Editor : Eka Awi Kapolres Kotawaringin Barat, AKBP Pria Premos (kiri) saat rilis kasus pembunuhan bidan desa terpencil, di Pangkalan Bun, Senin (25/9/2017).

JOURNALPOLICE.ID , PANGKALAN BUN – Teka-teki hilangnya bidan desa terpencil, Dini Prasetyani (26) terungkap.

Tengkorak dan tulang-belulang yang ditemukan di tepi Sungai Arut, Desa Penyobaan, Kecamatan Arut Utara, Kabupaten Kotawaringin Barat, sebulan lalu tersebut dipastikan milik Dini.

Korban tewas dibunuh tetangganya sendiri. Sang pelaku, Aspianor alias Iyal telah mengakuinya. Pemuda ini mengaku jengkel karena merasa cintanya dicampakkan oleh pujaan hatinya, hingga ia nekat membunuhnya pada 5 Agustus 2017 malam.

“Jengkel. Mungkin dia ada laki-laki yang mau sama dia dulu. Mungkin dia pengen sama dia itu. Setiap dia turun (pulang kampung), orang itu ikut turun juga. Bidan itu naik (kembali ke tempat tugas) lagi, ikut naik juga,” ucapnya di Mapolres Kotawaringin Barat, Senin (25/9/2017).

 

Menurut pengakuan pelaku, sebelum membunuh korban dengan martil dan pisau, ia sempat berbincang dengan korban. “Kamu bisa enggak lepas dari aku,” katanya menirukan ucapan korban.
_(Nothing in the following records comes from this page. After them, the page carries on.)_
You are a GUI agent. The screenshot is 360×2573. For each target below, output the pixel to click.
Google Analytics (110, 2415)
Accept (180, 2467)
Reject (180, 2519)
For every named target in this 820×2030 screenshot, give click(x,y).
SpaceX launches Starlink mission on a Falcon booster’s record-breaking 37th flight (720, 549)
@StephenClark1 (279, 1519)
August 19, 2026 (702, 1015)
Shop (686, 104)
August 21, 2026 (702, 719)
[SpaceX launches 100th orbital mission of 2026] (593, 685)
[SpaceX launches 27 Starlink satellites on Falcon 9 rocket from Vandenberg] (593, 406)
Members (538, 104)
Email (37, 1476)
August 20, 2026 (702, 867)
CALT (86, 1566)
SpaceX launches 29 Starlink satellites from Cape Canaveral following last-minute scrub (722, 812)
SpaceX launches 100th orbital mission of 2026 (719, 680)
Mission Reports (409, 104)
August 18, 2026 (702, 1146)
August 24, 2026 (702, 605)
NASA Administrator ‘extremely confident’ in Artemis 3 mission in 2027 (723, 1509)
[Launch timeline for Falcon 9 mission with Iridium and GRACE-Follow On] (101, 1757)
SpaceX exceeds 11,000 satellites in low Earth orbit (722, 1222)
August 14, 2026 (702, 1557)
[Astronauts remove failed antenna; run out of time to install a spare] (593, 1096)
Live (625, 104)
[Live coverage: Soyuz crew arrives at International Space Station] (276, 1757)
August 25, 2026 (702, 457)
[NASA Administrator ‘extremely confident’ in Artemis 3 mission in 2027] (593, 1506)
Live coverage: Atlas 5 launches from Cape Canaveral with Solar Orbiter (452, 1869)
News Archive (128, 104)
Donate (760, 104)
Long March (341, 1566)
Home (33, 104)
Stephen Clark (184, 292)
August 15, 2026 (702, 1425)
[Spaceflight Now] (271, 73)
“Kata saya, enggak bisa, karena saya sudah terlanjur cinta sama kamu, sudah satu tahun tujuh bulan kita pacaran, enggak kuat lepaskan kamu,” jawab pelaku.

Ia menambahkan, korban beralasan memutuskan cintanya karena tak memeroleh restu dari orangtuanya. “Katanya orangtua ku enggak setuju, aku tetap milih orangtua aku katanya,” tutur Iyal.

Pelaku pun punya syarat, kekasihnya yang merupakan janda beranak satu itu boleh menikah dengan pria lain, asal tak lagi bertugas di desanya.

“Ya boleh, kamu punya suami orang mana, pengen nikah sama siapa terserah kamu, yang penting kamu pindah dari kampung aku. Tapi dia enggak mau, malah saya yang diusir. Langsung saya jengkel,” kata dia.

Menurut Kapolres Kotawaringin Barat, AKBP Pria Premos, pembunuhan ini dilakukan dengan sadis. Pelaku tega memukul wajah korban dengan palu dan menusukkan pisau ke dada dan lehernya. Berdasarkan bukti-bukti, korban akan dikenai pasal pembunuhan berencana.

“Ancamannya hukuman mati atau pidana penjara seumur hidup atau penjara 20 tahun,” kata Premos.

Munculnya pengakuan pelaku itu, menepis ketidakpercayaan sebagian orang bahwa temuan tengkorak dan tulang belulang pada 4 September 2017 itu adalah korban pembunuhan.

Hal ini karena jarak waktu hilangnya korban dengan penemuan tengkorak itu baru satu bulan. Sedangkan hasil otopsi RSUD Sultan Imanuddin menyebut tengkorak dan tulang-belulang itu milik perempuan berusia sekitar 25 tahun yang meninggalnya belum sampai 3 bulan.

“Pembusukan jenazah jadi lebih cepat karena berada di alam terbuka, lembab di tepi sungai, dan kering saat panas,” kata Erianto, dokter spesialis forensik RSUD Sultan Imanuddin Pangkalan Bun pada media beberapa waktu lalu.

Pelaku pun mengaku hanya menguburkan jenazah korban dengan galian satu meter di tepi sungai. Ia membungkus jasad korban memakai terpal sebelum menguburnya di seberang sungai, sekitar 150 meter dari tempat kejadian perkara, di rumah dinas korban.

“Kerangka ini muncul ke permukaan mungkin karena bantuan binatang atau arus air yang meluap selama ini,” jelas Premos.

Tengkorak dan tulang-belulang dari jasad bidan itu telah diterima pihak keluarga, dan dimakamkan di kampung halamannya, Desa Arga Mulya, sebuah desa ekstransmigrasi di kawasan perkebunan karet, Kecamatan Pangkalan Banteng, Kabupaten Kotawaringin Barat.